Кроме того, должно быть предусмотрено программное обеспечение, ограничивающее доступ обучающегося на определенные сайты (контент-фильтры).
Контент-фильтр - устройство или программное обеспечение для фильтрации сайтов по их содержимому, не позволяющее получить доступ к определённым сайтам или услугам сети Интернет. Средствами контент-фильтрации доступа к сети Интернет являются аппаратно-программные или программные комплексы, обеспечивающие ограничение доступа к интернет-ресурсам, не совместимым с задачами образования и воспитания обучающихся.
Все меры должны применяться в комплексе, при этом необходимо определение одного или нескольких лиц, отвечающих за реализацию всех аспектов информационной безопасности. На родителей должны быть возложены обязанности по ограничению информации, которую ребенок может получить дома. Необходимо просматривать страницы, посещаемые ребенком. На основании анализа его поиска можно вносить изменения в перечень сайтов, доступ к которым ограничен с компьютеров, установленных в учебном заведении.
Принятые меры по созданию безопасной информационной системы в Калтанском СУВУ:
• Обеспечена защита компьютеров от внешних несанкционированных воздействий (компьютерные вирусы, логические бомбы, атаки хакеров и др.)

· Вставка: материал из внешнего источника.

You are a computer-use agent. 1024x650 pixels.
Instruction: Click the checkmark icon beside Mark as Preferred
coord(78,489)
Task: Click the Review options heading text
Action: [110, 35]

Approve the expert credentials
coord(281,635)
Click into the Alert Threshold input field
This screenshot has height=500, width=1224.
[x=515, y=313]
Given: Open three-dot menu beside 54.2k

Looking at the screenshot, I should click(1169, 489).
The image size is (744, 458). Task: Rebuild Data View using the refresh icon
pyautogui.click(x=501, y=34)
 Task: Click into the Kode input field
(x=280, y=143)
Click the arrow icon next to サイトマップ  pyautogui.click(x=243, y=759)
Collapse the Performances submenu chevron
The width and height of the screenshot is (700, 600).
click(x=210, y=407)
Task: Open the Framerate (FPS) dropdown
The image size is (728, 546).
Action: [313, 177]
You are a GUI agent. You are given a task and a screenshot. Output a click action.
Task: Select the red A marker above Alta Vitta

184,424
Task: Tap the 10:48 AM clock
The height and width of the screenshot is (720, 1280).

• Установлен строгий контроль за электронной почтой, обеспечен постоянный контроль за входящей и исходящей корреспонденцией.
• Установлены соответствующие пароли на персональные компьютеры.
• В наличии два сервера, которые позволяют протоколировать любые действия работников ОУ в локальной сети.
• Назначен ответственный за обеспечение информационной безопасности
• Разработан план работы по обеспечению информационной безопасности Калтанского СУВУ.